More than 100 ferry workers have been let go after failing to comply with a COVID-19 vaccine mandate.
In August 2021, Washington State Ferry employees were informed of a proclamation issued by Gov. Jay Inslee that requires all state employees, higher education, childcare and K-12 education employees and most health and long-term care providers to be fully vaccinated by Oct. 18 .
A total of 121 WSF employees who chose not to comply with the mandate were fired. As a result, the fleet has been reduced, creating disruptions to the schedule.
Chair of the San Juan Island Ferry Advisory Committee, Jim Corenman said, “Things will either get better or they will get worse,” of WSF’s efforts to work out the staffing issues.
On Oct. 21, the Mukilteo/Clinton ferry was delayed so much that it would have been faster to drive around to each destination rather than cut through the water. In the San Juans, the ferries are operating on a reduced, three-boat schedule, which is causing hours-long delays. On Oct. 19, the San Juans’ interisland ferry was canceled entirely.
A Chief Engineer at WSF, Craig Henriksen, is so strongly opposed to getting vaccinated that he risks suffering from paralysis. Henriksen broke his back in the 90s.
“The doctors thought I wasn’t going to walk again,” he said.
Today, Henriksen is walking but he has to make sure he routinely visits a chiropractor to stay mobile. He was one of many who was fired on Oct. 18 and now has had his healthcare revoked and fears not being able to afford chiropractor services without it.
Christopher Anderson, who had been a deckhand for WSF since 2015, said, “This all would’ve been avoidable if they granted us reasonable accommodations.”
Anderson had been approved for medical exemption from the vaccine, but WSF did not accommodate it.
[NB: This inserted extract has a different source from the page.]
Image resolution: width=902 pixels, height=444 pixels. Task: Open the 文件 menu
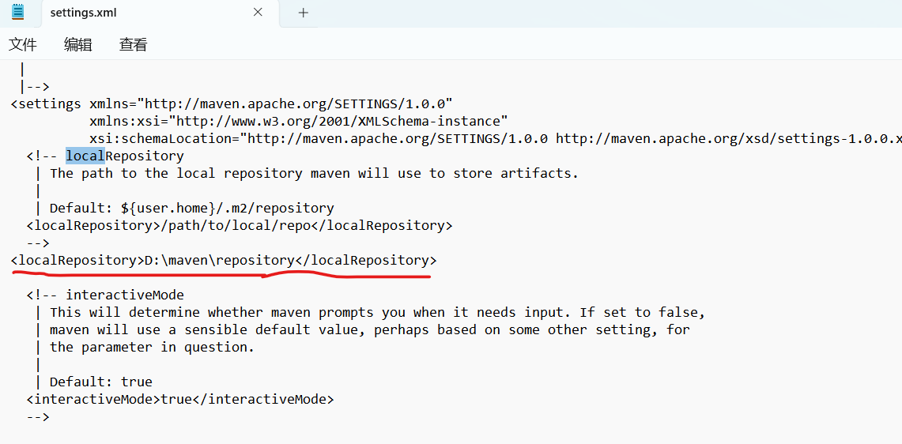(x=23, y=45)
He said he had made it clear to WSF that he was gladly willing to do other things to protect himself and others, including wearing a mask throughout the entirety of his shift, socially distancing and getting a weekly COVID test.
“There are ways it can be accommodated but the ferries are choosing not to do that,” he said. “So now, WSF is saying that if I am unvaccinated it is still not enough for me to do those things.”
The Department of Health website has a list of ways to accommodate those who are unvaccinated, which Anderson said he checked prior to receiving his exemption.
Henriksen received a religious exemption for the vaccine.
“My coworkers called me, literally grown men on the verge of tears, saying they’re losing their job, they have a family to feed, but they have their mind made up. They’re not getting vaccinated,” he said.
During the majority of Henriksen’s shift, he does not come in close contact with others. Both Anderson and Henriksen see a bias in the HR department.
“It is a mandate, not a law,” Henriksen said. “I don’t understand how it’s got any teeth.”
Although they stand firmly with their opinions, Anderson and Henriksen expressed sadness over the ferry delays and how it is impacting stakeholders.
“I mean, you have an airport where people can fly but most people can’t afford that. And the ferries are their only option to go to medical appointments to get groceries and when they’re being stranded for hours on end at the terminals,” Anderson said. “I mean, it’s not right. And that’s not what the ferry should be about. They should be about providing dependable reliable service to everybody that depends on the extension of the state highway system.”
So far, WSF is still figuring out how to work around the new staff shortage.
“It is still unknown what the specific impacts will be, but the current reduced schedule is creating significant impacts for both residents and commercial traffic,” Corenman said. “We are very grateful and appreciative of the WSF employees- the vast majority- who have come to work and continue to provide a critical service for our county.”